Yesterday we mentioned the ridiculous rule change to baseball in the Olympics.
Each team's at-bat in the 11th inning and beyond will begin with runners on first and second bases. Teams may start the 11th at any point in their batting order... For example, a team that opts to lead off with its No. 3 hitter would begin with its No. 1 batter on second base and its No. 2 hitter on first with no outs.
Since the fundamental rules of baseball are going to be ignored, we figured we might as well suggest some of our own changes to the game:
1. In order to complete a sacrifice fly, you must in fact, sacrifice someone on your team.
2. The home team is determined by a race to the baseball sitting in center field (anything that's good enough for the XFL is good enough for Olympic baseball!)
3. The 7th inning stretch is replaced with:
4. There are no losers and everyone gets to bat (just like little league!)
5. You get an extra run for every Chinese baby you adopt.
6. The first base line is replaced with the Crocodile Mile.
7. The pinch hitter is brought to you by sponsor McDonald’s who provides the players.

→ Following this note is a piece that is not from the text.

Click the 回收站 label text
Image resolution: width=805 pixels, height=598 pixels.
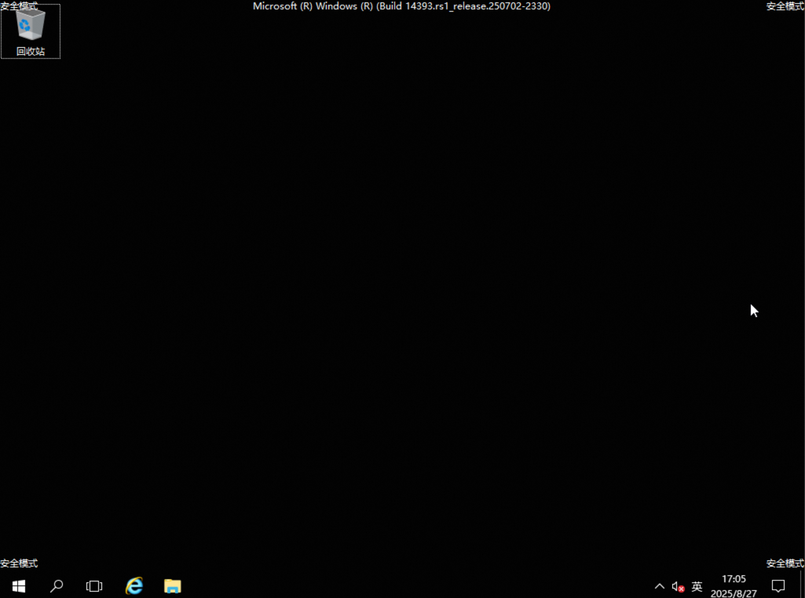tap(31, 51)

You have your choice of Ronald, Grimace, Birdie The Early Bird, and the Hamburgler. Although the Hamburgler is a much better pinch runner with his penchant for stealing things.
And I know what you're thinking, but Mayor McCheese is ineligible due to doping. We should've known...
8. Here's one that actually makes sense: The foul poll is renamed the fair poll.
9. And finally, the winner’s league gets home field in the World Series.